I clapped him on the shoulder in silent thanks for helping me stand and hurried to catch up to Death and Neglect. The goddess had powered ahead, her arms pumping at her sides like this was a power walking competition and not a stealth mission.

“We need to be more careful,” I whisper-hissed.

“I did try to suggest that,” Death replied, giving me a look. “Can you sense anything?”

“A fuck load of magic,” I replied, pushing off whatever amusement had begun to form. This was deadly fucking serious. Our girl was at risk, and I wasn’t leaving here without her, even if that meant fighting—

“Look,” Passion said urgently. I glanced back to find he’d stopped a few paces behind us, staring at the wall—this one half painted in an ugly orange straight from the seventies, the bottom half of the wall covered in wood panels. Portraits of old, unfriendly guys stared at us from gloomy paintings. It took me a moment to spot it.

“Oh, for fuck’s sake,” I hissed, ignoring the cold spill of alarm that trickled from the back of my neck to the base of my spine. “I didn’t sign up for this.”

“What?” Death demanded, stalking to my side and coming up short at the letters scratching themselves into the wall, peeling up the wallpaper. Like a ghostly finger dug into the wall, etching sharp, jagged letters that formed words.

LEAVE.

“As fucking if,” I spat, grabbing a fistful of magic and relieved to feel the rush of shadows cover my hands. I wouldn’t forget the feeling of weakness after the Stalker cut me any time soon. Being so fucking useless while the goddess of nightmares attacked my wife would haunt me for life, and I planned to live a very long time.

LEAVE OR SHE DIES.

Death snarled beside me, the sound so ragged and hoarse that I knew I’d find him in full-death mode before I even glanced sidelong at him. Yep, skull and bones and flowing cloak, in its full glory. He launched himself at the wall, as if he could remove the threat by pulling panels off the wall.

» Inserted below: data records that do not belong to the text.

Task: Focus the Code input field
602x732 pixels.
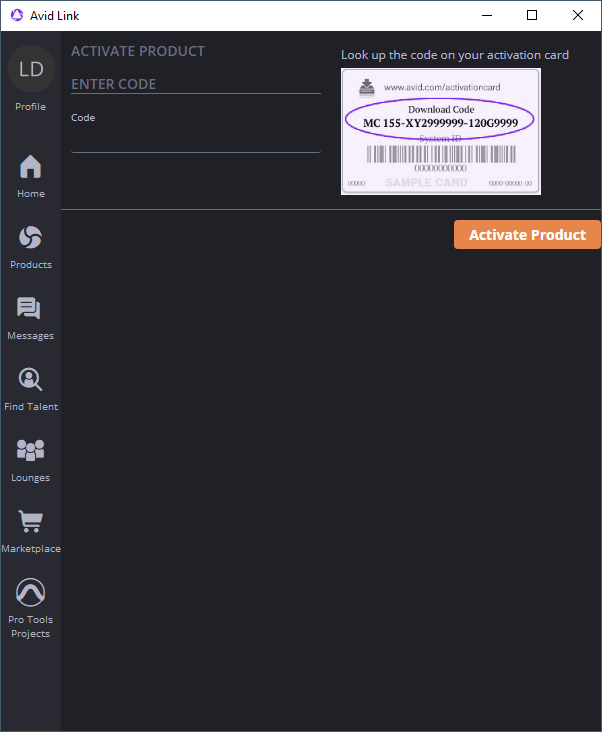Action: coord(196,140)
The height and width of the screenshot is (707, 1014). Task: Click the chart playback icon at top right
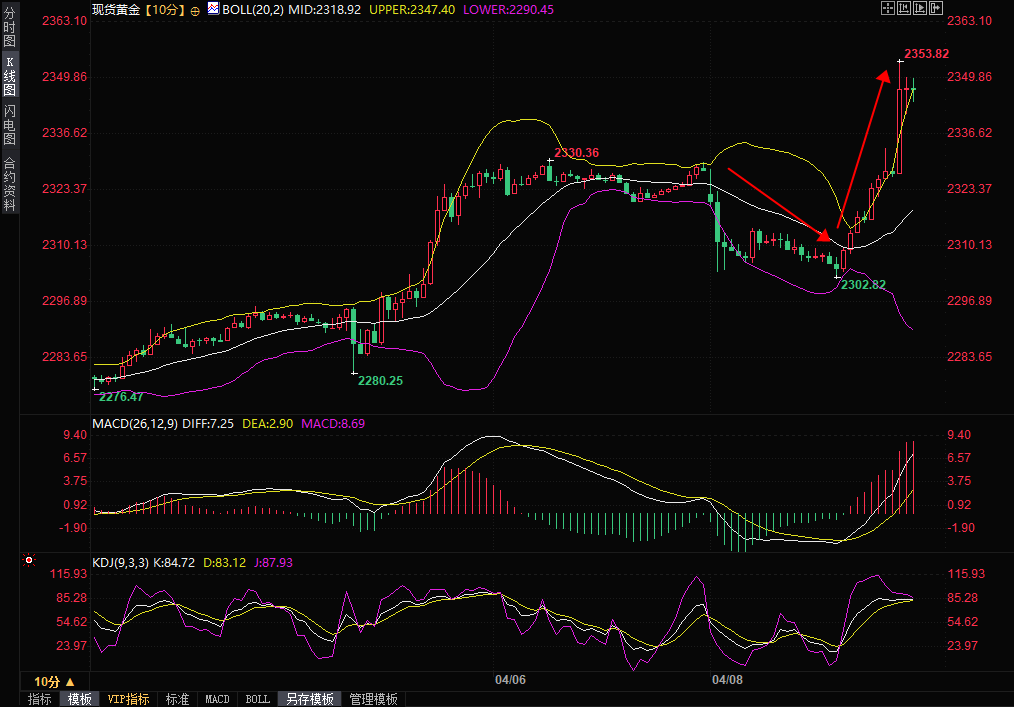[x=920, y=8]
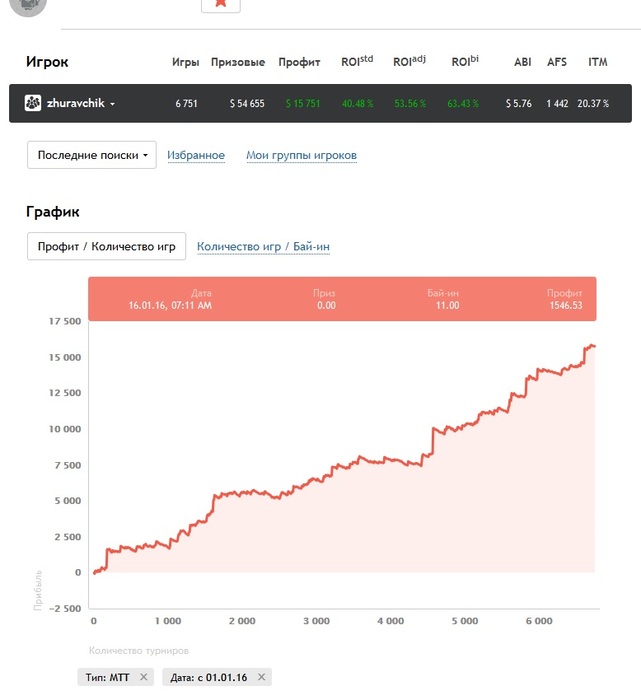Click the ABI column header

pos(523,62)
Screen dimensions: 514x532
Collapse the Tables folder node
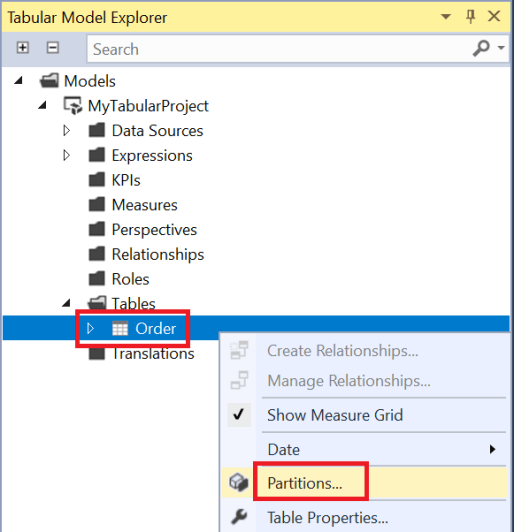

“Show yourself,” Passion demanded. “We do not fight with invisible spectres. Show your face, Cruelty. You coward.”

My eyes widened at the fervency in his voice. For a moment, he sounded like the old Passion, but then the scraping came again, the sound like a saw cutting metal. My temper spiked, but fear obliterated it when I saw the words.

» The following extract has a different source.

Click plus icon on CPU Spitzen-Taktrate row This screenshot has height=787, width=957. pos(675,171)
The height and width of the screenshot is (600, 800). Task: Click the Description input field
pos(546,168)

THEN YOU’VE MADE YOUR CHOICE.

THE MIRROR WILL DEVOUR HER.

“Mirror?” I demanded, teeth bared and my magic going haywire. I lunged at the wall, deciding Death had the right idea. My shadows ripped through the words, leaving plaster hanging off the wall. “What fucking mirror?”

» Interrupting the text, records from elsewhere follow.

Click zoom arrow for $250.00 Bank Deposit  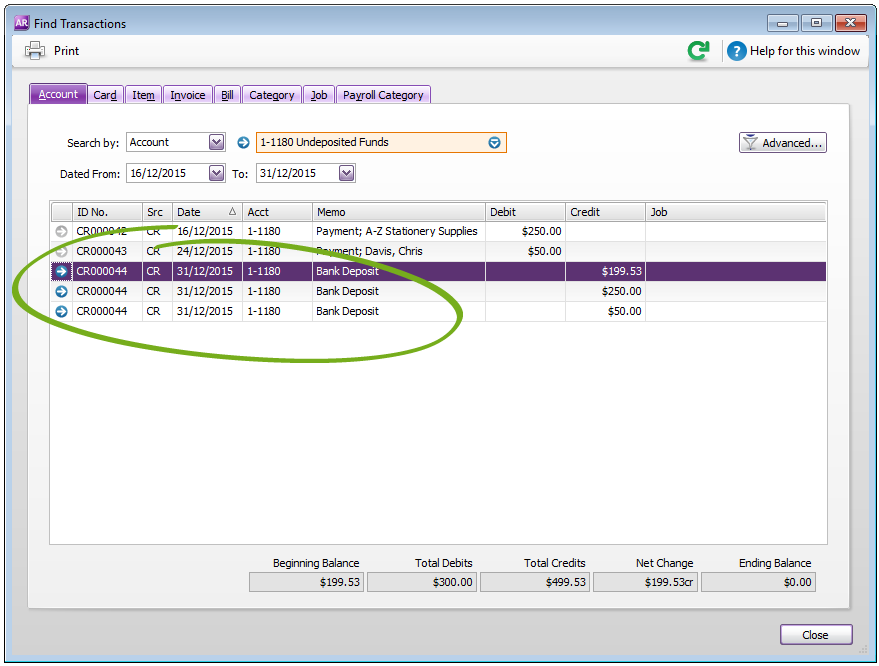tap(61, 291)
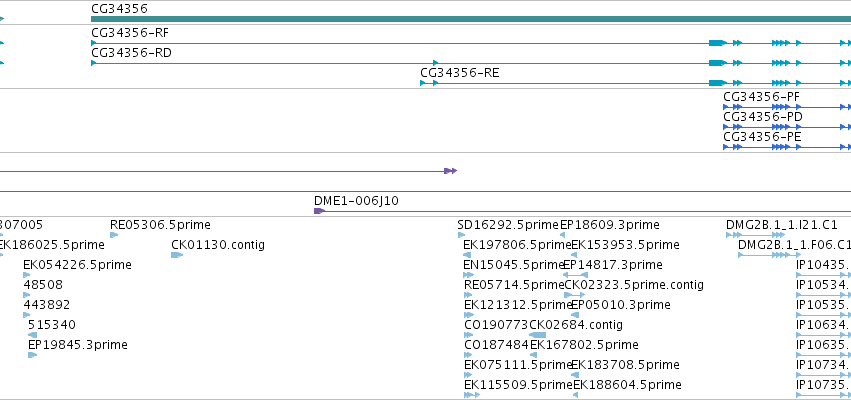Select the EP19845.3prime arrow glyph
The height and width of the screenshot is (400, 851).
pyautogui.click(x=33, y=355)
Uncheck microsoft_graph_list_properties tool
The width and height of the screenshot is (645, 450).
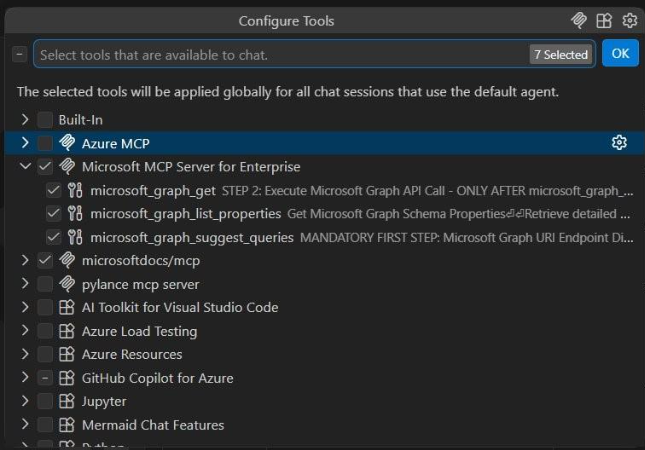click(53, 213)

“Where is my wife?”Death asked in a cold, cold voice. “You have one chance to tell me.”

“Still got a flare for the dramatics, I see,” Neglect muttered as words scratched themselves into the walls to our left, then a horrible screech of nails on a blackboard as warnings and threats carved into the ceiling, the floor, ripping up carpet. They gouged into the sideboard and the paintings and the doorways up ahead.

I shuddered, and had to use all my fucking willpower not to read them all. Words stood out anyway. DRAINED. WEAK. DIE. SCREAMING. BROKEN.

“Show yourself, you spineless coward!”I snarled, shadows writhing around me. The magic in the air made my own power volatile. Where I’d normally have darkness pooled around my shoulders, now they spilled to the floor and crept up the hallway, searching, eager to sink shadow teeth into my enemies.

A laugh came frombehindus, in the form of noise instead of words scratched on the wall. I spun, throwing myself at Cruelty as she stood there smirking at us, but Death got there before me.

“Where is my wife?” he roared, bone hands snapping out, grabbing her hair and dragging her forward. “What have you done to her?”

“No less than what traitors who pretend to be my friends deserve,” Cruelty replied with that smile on her smooth, eternally-young face. A new smile, not genuine and bright like usual, not even with a fine edge of insanity. This was brittle and angry. Hurt. Looked like our Cat had managed to wound her. Good. “You won’t find her.”

I grabbed every last flicker of power, surging deep into my aspect, and dropped enough torment on her to level a fucking city. She winced when she should have screamed. There was no warning that she would retaliate; one moment there was only our shadows and snarls and demands, and then power pulsed through the world like an earthquake.